Task: An exact reproduction of every record is required.

*** Opening of Material provided ***

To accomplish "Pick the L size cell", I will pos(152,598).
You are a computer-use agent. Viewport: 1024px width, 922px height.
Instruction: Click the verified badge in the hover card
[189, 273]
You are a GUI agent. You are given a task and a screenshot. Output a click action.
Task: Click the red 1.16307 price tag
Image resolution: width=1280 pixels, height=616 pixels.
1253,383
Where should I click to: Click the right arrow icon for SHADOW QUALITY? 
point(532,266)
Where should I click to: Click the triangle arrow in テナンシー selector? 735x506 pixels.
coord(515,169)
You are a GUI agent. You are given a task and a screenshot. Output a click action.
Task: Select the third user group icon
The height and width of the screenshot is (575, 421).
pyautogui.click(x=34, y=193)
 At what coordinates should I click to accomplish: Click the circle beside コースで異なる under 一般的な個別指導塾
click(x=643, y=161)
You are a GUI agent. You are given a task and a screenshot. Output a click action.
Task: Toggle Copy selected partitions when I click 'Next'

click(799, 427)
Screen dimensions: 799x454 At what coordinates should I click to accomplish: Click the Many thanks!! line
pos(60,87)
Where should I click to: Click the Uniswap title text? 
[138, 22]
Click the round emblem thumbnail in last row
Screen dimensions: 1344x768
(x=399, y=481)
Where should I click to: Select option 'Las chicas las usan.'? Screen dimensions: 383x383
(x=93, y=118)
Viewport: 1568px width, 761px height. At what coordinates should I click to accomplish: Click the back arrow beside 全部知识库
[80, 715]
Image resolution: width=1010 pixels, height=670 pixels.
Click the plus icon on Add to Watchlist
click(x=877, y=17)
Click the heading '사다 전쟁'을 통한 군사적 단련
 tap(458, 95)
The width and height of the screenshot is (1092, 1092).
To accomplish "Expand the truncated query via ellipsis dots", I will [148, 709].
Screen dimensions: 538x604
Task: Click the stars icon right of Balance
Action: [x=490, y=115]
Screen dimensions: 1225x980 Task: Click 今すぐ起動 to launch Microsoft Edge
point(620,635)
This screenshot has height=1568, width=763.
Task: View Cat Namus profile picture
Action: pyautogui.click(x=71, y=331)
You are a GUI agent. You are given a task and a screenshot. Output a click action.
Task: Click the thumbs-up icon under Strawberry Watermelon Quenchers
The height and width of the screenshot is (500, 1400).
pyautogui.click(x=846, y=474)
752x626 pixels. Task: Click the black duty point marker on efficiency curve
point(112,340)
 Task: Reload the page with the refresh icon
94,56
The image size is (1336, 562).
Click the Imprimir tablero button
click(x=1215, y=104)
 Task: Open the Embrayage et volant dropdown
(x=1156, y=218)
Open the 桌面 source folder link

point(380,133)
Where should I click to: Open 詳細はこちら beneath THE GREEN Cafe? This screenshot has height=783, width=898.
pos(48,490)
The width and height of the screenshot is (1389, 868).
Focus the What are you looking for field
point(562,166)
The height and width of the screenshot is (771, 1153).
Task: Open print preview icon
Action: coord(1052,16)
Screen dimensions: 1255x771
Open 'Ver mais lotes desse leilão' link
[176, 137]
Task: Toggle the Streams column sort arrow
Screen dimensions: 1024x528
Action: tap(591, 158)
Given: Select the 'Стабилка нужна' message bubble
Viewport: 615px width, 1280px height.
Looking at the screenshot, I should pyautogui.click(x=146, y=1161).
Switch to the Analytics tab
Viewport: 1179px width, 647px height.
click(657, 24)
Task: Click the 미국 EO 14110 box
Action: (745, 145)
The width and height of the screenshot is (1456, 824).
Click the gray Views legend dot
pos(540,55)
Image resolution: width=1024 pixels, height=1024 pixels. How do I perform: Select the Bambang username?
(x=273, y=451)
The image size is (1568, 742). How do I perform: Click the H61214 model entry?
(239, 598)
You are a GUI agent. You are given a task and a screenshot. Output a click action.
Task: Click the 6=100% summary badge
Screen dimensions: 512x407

*** Close of Material provided ***

Solution below:
To accomplish "Pick the L size cell", I will pos(152,598).
You are a computer-use agent. Viewport: 1024px width, 922px height.
Instruction: Click the verified badge in the hover card
[189, 273]
You are a GUI agent. You are given a task and a screenshot. Output a click action.
Task: Click the red 1.16307 price tag
Image resolution: width=1280 pixels, height=616 pixels.
1253,383
Where should I click to: Click the right arrow icon for SHADOW QUALITY? 
point(532,266)
Where should I click to: Click the triangle arrow in テナンシー selector? 735x506 pixels.
coord(515,169)
You are a GUI agent. You are given a task and a screenshot. Output a click action.
Task: Select the third user group icon
The height and width of the screenshot is (575, 421).
pyautogui.click(x=34, y=193)
 At what coordinates should I click to accomplish: Click the circle beside コースで異なる under 一般的な個別指導塾
click(x=643, y=161)
You are a GUI agent. You are given a task and a screenshot. Output a click action.
Task: Toggle Copy selected partitions when I click 'Next'

click(799, 427)
Screen dimensions: 799x454 At what coordinates should I click to accomplish: Click the Many thanks!! line
pos(60,87)
Where should I click to: Click the Uniswap title text? 
[138, 22]
Click the round emblem thumbnail in last row
Screen dimensions: 1344x768
(x=399, y=481)
Where should I click to: Select option 'Las chicas las usan.'? Screen dimensions: 383x383
(x=93, y=118)
Viewport: 1568px width, 761px height. At what coordinates should I click to accomplish: Click the back arrow beside 全部知识库
[80, 715]
Image resolution: width=1010 pixels, height=670 pixels.
Click the plus icon on Add to Watchlist
click(x=877, y=17)
Click the heading '사다 전쟁'을 통한 군사적 단련
 tap(458, 95)
The width and height of the screenshot is (1092, 1092).
To accomplish "Expand the truncated query via ellipsis dots", I will [148, 709].
Screen dimensions: 538x604
Task: Click the stars icon right of Balance
Action: [x=490, y=115]
Screen dimensions: 1225x980 Task: Click 今すぐ起動 to launch Microsoft Edge
point(620,635)
This screenshot has height=1568, width=763.
Task: View Cat Namus profile picture
Action: pyautogui.click(x=71, y=331)
You are a GUI agent. You are given a task and a screenshot. Output a click action.
Task: Click the thumbs-up icon under Strawberry Watermelon Quenchers
The height and width of the screenshot is (500, 1400).
pyautogui.click(x=846, y=474)
752x626 pixels. Task: Click the black duty point marker on efficiency curve
point(112,340)
 Task: Reload the page with the refresh icon
94,56
The image size is (1336, 562).
Click the Imprimir tablero button
click(x=1215, y=104)
 Task: Open the Embrayage et volant dropdown
(x=1156, y=218)
Open the 桌面 source folder link

point(380,133)
Where should I click to: Open 詳細はこちら beneath THE GREEN Cafe? This screenshot has height=783, width=898.
pos(48,490)
The width and height of the screenshot is (1389, 868).
Focus the What are you looking for field
point(562,166)
The height and width of the screenshot is (771, 1153).
Task: Open print preview icon
Action: coord(1052,16)
Screen dimensions: 1255x771
Open 'Ver mais lotes desse leilão' link
[176, 137]
Task: Toggle the Streams column sort arrow
Screen dimensions: 1024x528
Action: tap(591, 158)
Given: Select the 'Стабилка нужна' message bubble
Viewport: 615px width, 1280px height.
Looking at the screenshot, I should pyautogui.click(x=146, y=1161).
Switch to the Analytics tab
Viewport: 1179px width, 647px height.
click(657, 24)
Task: Click the 미국 EO 14110 box
Action: (745, 145)
The width and height of the screenshot is (1456, 824).
Click the gray Views legend dot
pos(540,55)
Image resolution: width=1024 pixels, height=1024 pixels. How do I perform: Select the Bambang username?
(x=273, y=451)
The image size is (1568, 742). How do I perform: Click the H61214 model entry?
(239, 598)
You are a GUI agent. You are given a task and a screenshot. Output a click action.
Task: Click the 6=100% summary badge
Screen dimensions: 512x407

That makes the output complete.